» Extract to read:
VIENNA (Reuters) - Iran has blocked a U.N. inquiry into whether it researched ways to make a nuclear bomb, the U.N. nuclear watchdog said on Monday, as Britain said it would push hard for tougher sanctions against Tehran.
A confidential IAEA report said Iran had raised the number of centrifuges enriching uranium by 500 to 3,820 since May and was stepping up development of an advanced model able to refine nuclear fuel 2-3 times faster, in defiance of U.N. resolutions.
But a senior U.N. official familiar with the International Atomic Energy Agency findings said Iran seemed a good two years away from enriching enough uranium for an atomic weapon, if it eventually chose to do so.
Iran denies its nuclear work is aimed at developing a bomb.
“On the issue of possible military dimensions to Iran’s nuclear programme, we have arrived at a gridlock. Without Iran’s assistance and cooperation, we cannot move forward,” said a second senior U.N. official.

» Check your understanding:
[a] According to the news report, how many centrifuges was Iran using to enrich uranium?
[b] Rewrite the stretch from "VIENNA (Reuters) - Iran" through "developing a bomb." in the news report, replacing "confidential" with "classified".

» Data to examine:
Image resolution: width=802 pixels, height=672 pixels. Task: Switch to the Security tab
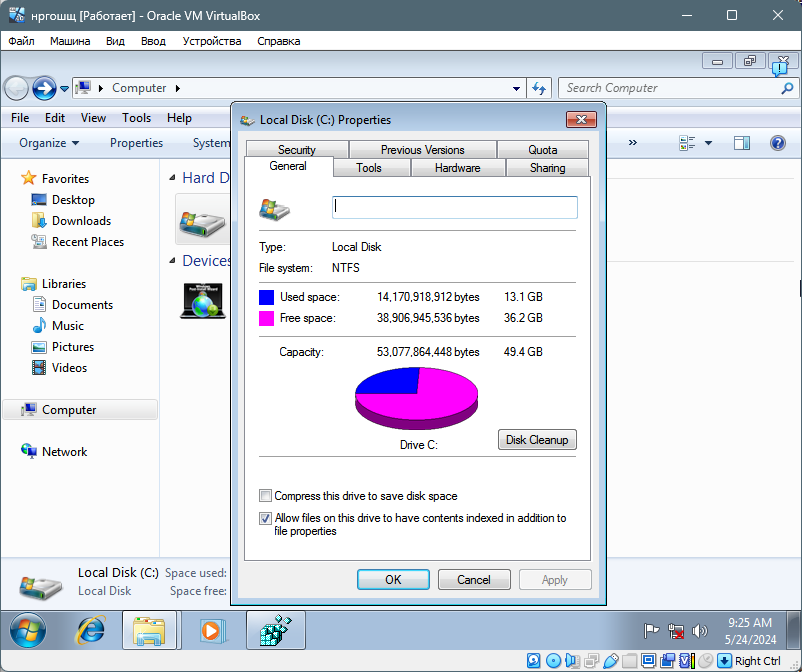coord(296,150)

---

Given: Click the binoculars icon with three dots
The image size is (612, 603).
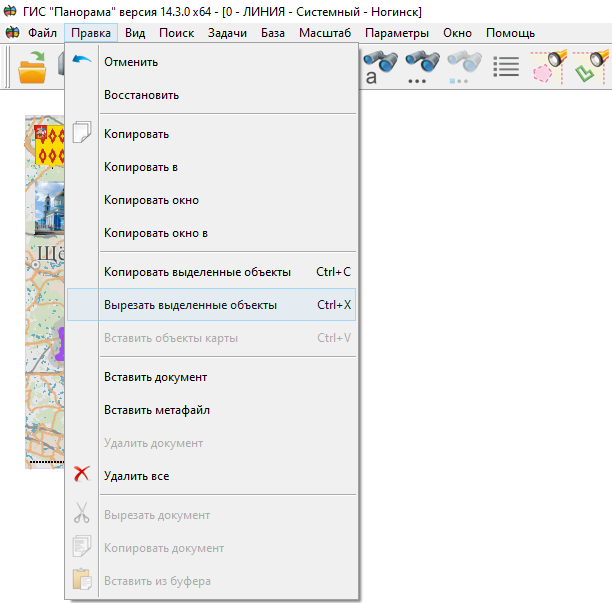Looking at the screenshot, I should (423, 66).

» Expected responses:
[a] 3,820 centrifuges, after an increase of 500 since May.

[b]
VIENNA (Reuters) - Iran has blocked a U.N. inquiry into whether it researched ways to make a nuclear bomb, the U.N. nuclear watchdog said on Monday, as Britain said it would push hard for tougher sanctions against Tehran.
A classified IAEA report said Iran had raised the number of centrifuges enriching uranium by 500 to 3,820 since May and was stepping up development of an advanced model able to refine nuclear fuel 2-3 times faster, in defiance of U.N. resolutions.
But a senior U.N. official familiar with the International Atomic Energy Agency findings said Iran seemed a good two years away from enriching enough uranium for an atomic weapon, if it eventually chose to do so.
Iran denies its nuclear work is aimed at developing a bomb.